In 1981 Prometheus Books (a 'Skeptic' imprint) published
Science: Good, Bad, and Bogus. In Britain it was reprinted by Oxford University Press. It's a collection of essays and book reviews. However, the title is misleading - the collection deals with such people as Uri Geller and Conan Doyle and Arthur Koestler, none of whom claimed much in the way of scientific status, and with things like 'psychic surgeons' and ESP. He reviewed e.g. include "Bourgeois Idealism" in Soviet Nuclear Physics, 'Close Encounters of the Third Kind', and 'Four Arguments for the Elimination of Television'. There's very little science in this book. But the general attitude is exactly similar to Randi's.

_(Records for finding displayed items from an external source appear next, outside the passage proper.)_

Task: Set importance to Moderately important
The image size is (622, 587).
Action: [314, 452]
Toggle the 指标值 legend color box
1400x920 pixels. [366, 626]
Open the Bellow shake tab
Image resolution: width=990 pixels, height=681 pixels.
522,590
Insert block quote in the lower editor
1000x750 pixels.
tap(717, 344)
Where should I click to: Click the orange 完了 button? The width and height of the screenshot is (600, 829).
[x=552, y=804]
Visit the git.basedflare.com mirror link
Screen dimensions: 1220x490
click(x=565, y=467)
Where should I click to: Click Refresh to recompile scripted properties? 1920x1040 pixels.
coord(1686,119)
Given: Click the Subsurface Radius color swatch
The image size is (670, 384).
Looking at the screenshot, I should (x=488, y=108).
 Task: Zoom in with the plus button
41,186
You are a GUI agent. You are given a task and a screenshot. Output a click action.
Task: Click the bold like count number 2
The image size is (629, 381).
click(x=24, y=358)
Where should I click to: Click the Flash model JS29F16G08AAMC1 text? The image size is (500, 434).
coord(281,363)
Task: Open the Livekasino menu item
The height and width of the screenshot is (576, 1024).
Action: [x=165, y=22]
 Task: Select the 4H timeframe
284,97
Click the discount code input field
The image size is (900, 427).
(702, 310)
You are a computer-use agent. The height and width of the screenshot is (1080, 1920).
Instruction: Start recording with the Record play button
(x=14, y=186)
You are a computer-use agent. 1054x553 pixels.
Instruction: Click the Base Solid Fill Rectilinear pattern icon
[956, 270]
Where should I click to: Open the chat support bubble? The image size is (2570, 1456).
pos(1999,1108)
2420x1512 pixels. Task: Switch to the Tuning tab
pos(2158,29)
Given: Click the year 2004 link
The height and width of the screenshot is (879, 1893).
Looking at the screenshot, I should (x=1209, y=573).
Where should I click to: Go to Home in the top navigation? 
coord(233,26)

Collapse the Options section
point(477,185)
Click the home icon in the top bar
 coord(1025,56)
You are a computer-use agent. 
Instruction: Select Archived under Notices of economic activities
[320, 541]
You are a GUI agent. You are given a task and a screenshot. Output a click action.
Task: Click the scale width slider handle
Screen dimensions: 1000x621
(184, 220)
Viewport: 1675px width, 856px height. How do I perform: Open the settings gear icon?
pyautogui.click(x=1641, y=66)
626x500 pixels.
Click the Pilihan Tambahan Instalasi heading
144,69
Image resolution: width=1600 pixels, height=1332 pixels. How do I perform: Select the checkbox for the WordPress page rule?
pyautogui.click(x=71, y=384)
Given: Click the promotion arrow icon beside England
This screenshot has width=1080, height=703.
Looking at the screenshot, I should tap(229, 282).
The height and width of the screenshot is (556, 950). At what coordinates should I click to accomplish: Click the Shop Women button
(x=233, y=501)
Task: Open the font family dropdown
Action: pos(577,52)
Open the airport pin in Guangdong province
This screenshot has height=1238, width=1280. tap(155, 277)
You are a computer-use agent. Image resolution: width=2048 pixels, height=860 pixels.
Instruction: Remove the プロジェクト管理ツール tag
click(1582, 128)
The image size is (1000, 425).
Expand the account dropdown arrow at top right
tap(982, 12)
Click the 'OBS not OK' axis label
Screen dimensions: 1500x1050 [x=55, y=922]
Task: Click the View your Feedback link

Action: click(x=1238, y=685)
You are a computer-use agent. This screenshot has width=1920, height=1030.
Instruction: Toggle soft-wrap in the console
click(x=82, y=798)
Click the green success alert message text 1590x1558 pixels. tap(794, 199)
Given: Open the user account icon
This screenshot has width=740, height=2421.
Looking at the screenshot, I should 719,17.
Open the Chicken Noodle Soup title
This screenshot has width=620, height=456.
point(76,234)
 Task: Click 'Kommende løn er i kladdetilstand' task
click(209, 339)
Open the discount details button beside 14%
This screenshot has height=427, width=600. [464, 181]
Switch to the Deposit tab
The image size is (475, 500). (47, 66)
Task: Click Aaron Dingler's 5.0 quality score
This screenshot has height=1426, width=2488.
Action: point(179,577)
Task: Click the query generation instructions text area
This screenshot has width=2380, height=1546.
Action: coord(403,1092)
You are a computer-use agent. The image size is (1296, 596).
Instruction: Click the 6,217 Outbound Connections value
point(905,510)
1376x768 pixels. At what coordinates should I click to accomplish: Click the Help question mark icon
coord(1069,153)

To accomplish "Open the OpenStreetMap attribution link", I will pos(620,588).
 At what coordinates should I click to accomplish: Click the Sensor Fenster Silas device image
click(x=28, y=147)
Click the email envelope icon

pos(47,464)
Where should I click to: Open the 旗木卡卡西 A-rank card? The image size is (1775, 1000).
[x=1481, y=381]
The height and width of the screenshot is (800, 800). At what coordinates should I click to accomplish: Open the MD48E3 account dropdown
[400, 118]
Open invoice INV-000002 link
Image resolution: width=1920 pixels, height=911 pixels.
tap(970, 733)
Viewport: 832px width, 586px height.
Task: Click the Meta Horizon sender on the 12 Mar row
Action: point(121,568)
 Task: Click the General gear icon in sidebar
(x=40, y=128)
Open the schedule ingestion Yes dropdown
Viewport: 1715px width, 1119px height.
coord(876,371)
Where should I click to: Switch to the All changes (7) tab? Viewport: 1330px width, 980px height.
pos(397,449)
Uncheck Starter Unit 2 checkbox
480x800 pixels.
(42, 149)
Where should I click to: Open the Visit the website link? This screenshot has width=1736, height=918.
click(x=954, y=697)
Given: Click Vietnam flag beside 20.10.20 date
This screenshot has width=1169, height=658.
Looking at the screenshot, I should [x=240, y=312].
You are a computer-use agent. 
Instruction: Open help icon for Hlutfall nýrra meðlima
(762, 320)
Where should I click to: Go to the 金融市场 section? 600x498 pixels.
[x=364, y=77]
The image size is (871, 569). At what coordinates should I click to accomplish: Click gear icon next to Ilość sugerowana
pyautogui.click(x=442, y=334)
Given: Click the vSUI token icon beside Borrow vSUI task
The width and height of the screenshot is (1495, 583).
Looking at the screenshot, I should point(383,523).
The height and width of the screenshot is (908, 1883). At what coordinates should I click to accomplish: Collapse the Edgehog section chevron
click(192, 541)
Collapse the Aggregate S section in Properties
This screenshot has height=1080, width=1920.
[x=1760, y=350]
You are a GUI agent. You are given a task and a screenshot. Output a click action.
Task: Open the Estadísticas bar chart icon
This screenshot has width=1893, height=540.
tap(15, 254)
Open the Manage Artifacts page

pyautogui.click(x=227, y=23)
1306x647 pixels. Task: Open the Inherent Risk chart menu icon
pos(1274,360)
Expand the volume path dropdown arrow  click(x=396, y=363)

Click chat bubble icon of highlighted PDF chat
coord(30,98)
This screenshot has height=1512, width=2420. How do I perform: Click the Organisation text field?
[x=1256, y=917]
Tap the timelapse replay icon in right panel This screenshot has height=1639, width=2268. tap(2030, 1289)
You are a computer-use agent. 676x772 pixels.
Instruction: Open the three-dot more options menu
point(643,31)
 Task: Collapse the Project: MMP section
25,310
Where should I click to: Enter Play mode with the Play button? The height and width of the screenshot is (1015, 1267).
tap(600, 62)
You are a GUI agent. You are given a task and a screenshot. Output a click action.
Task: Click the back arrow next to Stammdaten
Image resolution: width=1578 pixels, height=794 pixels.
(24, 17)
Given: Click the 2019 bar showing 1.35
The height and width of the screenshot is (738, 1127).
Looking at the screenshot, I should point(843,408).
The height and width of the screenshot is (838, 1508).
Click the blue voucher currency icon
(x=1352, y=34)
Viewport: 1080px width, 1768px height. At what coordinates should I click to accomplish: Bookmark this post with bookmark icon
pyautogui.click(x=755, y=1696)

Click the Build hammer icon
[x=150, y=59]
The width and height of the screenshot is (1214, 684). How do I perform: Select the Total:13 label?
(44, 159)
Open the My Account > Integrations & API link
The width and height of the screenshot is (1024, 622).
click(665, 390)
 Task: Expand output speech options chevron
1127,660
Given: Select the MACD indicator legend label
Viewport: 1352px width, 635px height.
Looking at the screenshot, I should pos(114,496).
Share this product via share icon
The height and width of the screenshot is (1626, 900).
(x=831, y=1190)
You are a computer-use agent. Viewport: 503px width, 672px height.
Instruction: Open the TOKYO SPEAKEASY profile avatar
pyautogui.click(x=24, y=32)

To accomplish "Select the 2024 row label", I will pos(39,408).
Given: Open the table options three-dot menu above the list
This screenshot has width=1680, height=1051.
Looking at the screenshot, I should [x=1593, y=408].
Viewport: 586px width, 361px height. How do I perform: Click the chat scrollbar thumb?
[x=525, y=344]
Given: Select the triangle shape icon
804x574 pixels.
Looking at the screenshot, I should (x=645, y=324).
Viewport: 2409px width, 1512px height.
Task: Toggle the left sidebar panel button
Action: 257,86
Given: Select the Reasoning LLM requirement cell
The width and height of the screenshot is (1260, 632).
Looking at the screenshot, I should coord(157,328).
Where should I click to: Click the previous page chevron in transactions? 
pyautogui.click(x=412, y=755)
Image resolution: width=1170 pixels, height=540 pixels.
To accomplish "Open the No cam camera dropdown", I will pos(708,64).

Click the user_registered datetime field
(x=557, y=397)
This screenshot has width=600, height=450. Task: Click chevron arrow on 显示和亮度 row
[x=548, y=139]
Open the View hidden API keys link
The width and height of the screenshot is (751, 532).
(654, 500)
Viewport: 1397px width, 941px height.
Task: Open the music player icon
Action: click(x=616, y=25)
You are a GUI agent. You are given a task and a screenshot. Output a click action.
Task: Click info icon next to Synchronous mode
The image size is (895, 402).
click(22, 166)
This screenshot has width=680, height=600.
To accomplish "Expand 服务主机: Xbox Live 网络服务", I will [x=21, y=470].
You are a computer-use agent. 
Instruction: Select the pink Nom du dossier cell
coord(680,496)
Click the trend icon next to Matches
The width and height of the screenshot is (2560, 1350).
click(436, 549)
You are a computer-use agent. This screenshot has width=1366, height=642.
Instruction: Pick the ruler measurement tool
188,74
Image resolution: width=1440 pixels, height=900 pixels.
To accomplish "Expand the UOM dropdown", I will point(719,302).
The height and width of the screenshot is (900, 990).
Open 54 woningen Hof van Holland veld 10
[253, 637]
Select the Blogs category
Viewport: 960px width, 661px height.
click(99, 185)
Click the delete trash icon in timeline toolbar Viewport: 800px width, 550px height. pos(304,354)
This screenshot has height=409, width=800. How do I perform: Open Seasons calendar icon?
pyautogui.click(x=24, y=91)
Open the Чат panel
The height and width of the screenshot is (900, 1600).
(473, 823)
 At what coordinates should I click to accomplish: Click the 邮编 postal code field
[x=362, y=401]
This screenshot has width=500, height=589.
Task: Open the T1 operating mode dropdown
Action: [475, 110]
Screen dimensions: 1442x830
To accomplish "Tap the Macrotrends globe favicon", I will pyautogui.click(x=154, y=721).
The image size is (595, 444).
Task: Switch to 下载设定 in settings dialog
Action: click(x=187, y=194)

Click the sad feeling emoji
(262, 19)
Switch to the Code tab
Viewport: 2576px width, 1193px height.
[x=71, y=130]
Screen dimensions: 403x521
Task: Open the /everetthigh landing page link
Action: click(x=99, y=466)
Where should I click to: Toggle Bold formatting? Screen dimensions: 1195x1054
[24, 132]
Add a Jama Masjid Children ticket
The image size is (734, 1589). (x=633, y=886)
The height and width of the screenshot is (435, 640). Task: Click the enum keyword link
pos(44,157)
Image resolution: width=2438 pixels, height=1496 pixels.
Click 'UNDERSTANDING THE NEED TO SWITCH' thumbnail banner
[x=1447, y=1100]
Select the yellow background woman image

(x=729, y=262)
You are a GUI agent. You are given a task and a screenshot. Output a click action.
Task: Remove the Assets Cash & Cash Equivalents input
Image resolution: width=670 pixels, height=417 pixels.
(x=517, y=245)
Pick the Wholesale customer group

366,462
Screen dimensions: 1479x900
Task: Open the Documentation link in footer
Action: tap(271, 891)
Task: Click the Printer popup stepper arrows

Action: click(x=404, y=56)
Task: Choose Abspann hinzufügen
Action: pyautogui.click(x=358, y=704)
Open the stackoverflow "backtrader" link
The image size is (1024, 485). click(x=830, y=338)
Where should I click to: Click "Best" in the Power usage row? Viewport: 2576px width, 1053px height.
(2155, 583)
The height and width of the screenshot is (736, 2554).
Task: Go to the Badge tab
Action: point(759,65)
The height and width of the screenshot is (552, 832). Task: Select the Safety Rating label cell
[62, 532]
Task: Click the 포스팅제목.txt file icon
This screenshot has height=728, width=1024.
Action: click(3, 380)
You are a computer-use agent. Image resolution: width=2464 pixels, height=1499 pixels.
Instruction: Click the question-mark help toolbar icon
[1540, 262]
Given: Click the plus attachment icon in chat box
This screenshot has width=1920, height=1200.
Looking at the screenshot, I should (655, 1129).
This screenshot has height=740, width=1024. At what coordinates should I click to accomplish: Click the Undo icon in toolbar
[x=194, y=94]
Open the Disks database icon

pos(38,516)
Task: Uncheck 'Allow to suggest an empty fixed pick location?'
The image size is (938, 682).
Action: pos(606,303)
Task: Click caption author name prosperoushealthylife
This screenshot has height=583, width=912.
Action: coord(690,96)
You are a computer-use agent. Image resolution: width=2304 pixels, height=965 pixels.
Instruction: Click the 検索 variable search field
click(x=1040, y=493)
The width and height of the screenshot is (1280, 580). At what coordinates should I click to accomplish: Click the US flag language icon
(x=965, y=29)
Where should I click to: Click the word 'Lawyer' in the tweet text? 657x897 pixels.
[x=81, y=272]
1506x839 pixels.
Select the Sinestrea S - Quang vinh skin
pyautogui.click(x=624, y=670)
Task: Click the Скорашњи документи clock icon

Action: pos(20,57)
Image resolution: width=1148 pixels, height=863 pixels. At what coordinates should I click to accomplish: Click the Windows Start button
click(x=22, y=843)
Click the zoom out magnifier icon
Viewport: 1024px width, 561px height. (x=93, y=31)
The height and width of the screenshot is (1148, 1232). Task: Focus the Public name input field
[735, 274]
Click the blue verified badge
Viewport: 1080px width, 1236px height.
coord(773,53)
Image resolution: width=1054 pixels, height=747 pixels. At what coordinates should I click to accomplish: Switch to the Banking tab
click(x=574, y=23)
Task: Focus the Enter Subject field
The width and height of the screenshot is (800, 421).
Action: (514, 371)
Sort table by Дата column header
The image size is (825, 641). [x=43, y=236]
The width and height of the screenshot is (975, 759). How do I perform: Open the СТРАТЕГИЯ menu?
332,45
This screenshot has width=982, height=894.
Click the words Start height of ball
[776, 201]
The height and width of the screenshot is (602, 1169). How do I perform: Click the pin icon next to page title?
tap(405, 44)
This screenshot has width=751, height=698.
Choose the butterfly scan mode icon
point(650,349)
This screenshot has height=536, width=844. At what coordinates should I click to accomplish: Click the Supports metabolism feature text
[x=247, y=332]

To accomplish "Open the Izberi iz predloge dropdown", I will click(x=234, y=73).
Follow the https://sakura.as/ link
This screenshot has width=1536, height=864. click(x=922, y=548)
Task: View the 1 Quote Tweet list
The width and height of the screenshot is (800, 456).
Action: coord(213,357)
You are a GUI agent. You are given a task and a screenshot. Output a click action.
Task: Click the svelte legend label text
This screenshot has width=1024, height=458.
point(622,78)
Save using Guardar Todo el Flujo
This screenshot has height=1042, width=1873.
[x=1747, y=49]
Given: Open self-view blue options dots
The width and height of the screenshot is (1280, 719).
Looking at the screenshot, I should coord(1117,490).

The big weakness and missing element in the 'Skeptics' is the absence of serious treatment of money and power. This must be a deliberate evasion. One of the irritating things about Gardner is that he is very conscious of the need for professional magicians to keep their methods secret, so he often explicitly states that he's not giving away the full secret when he e.g. describes a small magnet attached to a shirt collar or tip of a shoe - he's perfectly aware of the conversion of mystery into money. And most of the people the Skeptics attack are making money from their more or less bogus claims. For example, 'psychic surgeons' in the Philippines make what appears to them a fortune from simple trickery. The people who pay them do it voluntarily. The audiences in spiritualist performances, or mind-reading acts, and the consumers of absurd 'flower' remedies or tablets with no active ingredients, are all more or less adults. Why shouldn't they pay their money? Most of the crits by Skeptics are of failed cults, or failing - psychoanalysis has come under withering fire. But 'Skeptics' don't criticise serious abuses of power. There's nothing much on Freemasons or Jews or Mormons or Catholics, except when some lack of power is detected - for example, psychoanalysis is increasingly under fire. What about mass killings and chemical warfare in Vietnam? The 'Skeptics' said nothing. What about Coca Cola in the third world, where what they need is clean water? What about tobacco companies? What about NASA? What about the detail of science - the endoplasmic reticulum as a fraud, criticisms of immunology, the nonsense about 'AIDS'? What about 9/11? And what about nuclear issues, which this site is addressing? The 'Skeptics' attack in inverse proportion to the seriousness of the issue.